▶ **Problem details**
An exact copy of every line from the one holding "Screen dimensions: 701x467" to the end of the entries below is required; leave the pictures out.

▶ **Exercise data**
------------------------------------------------------------------------
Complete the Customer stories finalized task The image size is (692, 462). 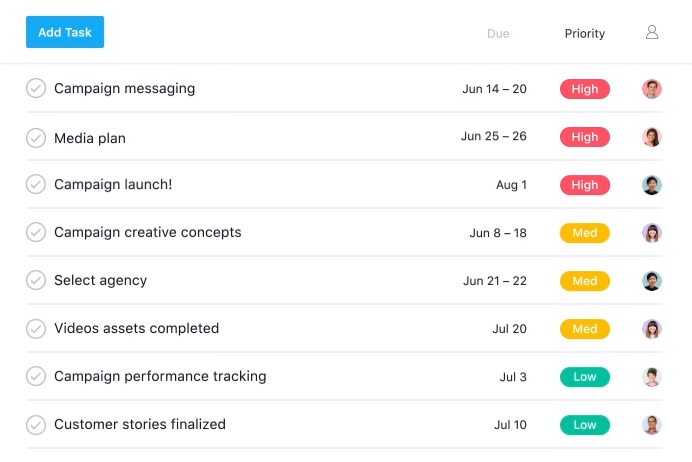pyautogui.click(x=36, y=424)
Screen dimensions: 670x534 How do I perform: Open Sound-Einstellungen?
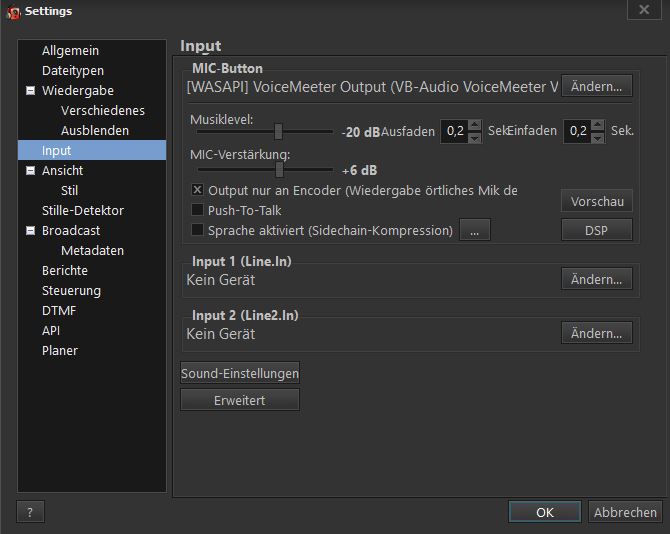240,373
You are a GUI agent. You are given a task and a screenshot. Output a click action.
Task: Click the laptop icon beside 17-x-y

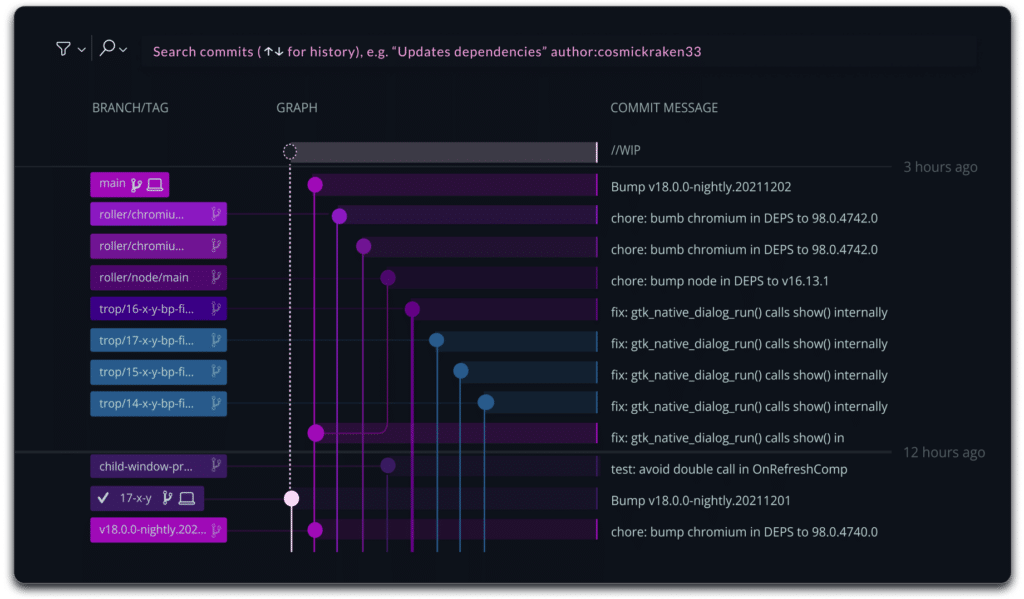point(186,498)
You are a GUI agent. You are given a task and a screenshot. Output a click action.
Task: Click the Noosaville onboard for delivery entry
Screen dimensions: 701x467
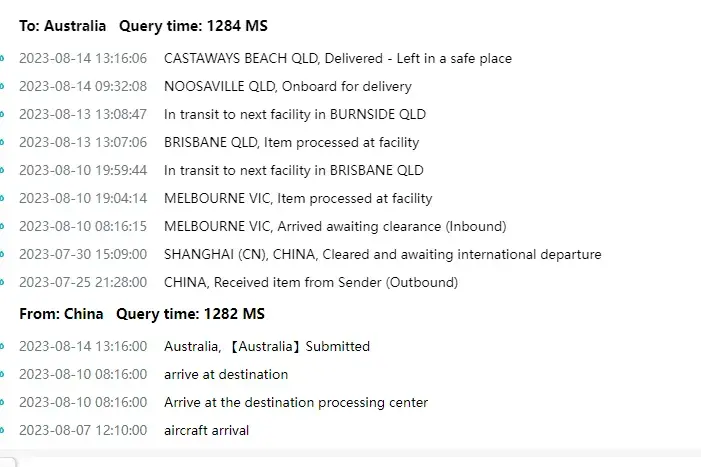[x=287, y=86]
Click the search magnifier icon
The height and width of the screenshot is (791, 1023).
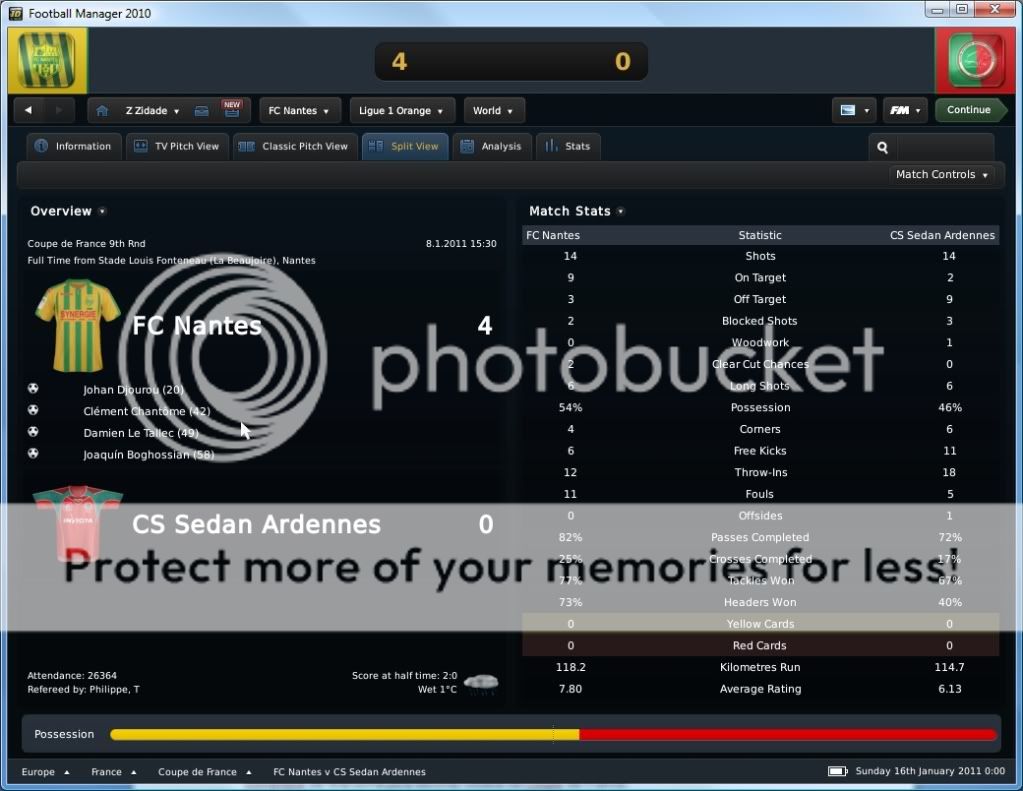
------------------------------------------------------------------------
▶ **Written response**
Screen dimensions: 701x467
[x=287, y=86]
Click the search magnifier icon
The height and width of the screenshot is (791, 1023).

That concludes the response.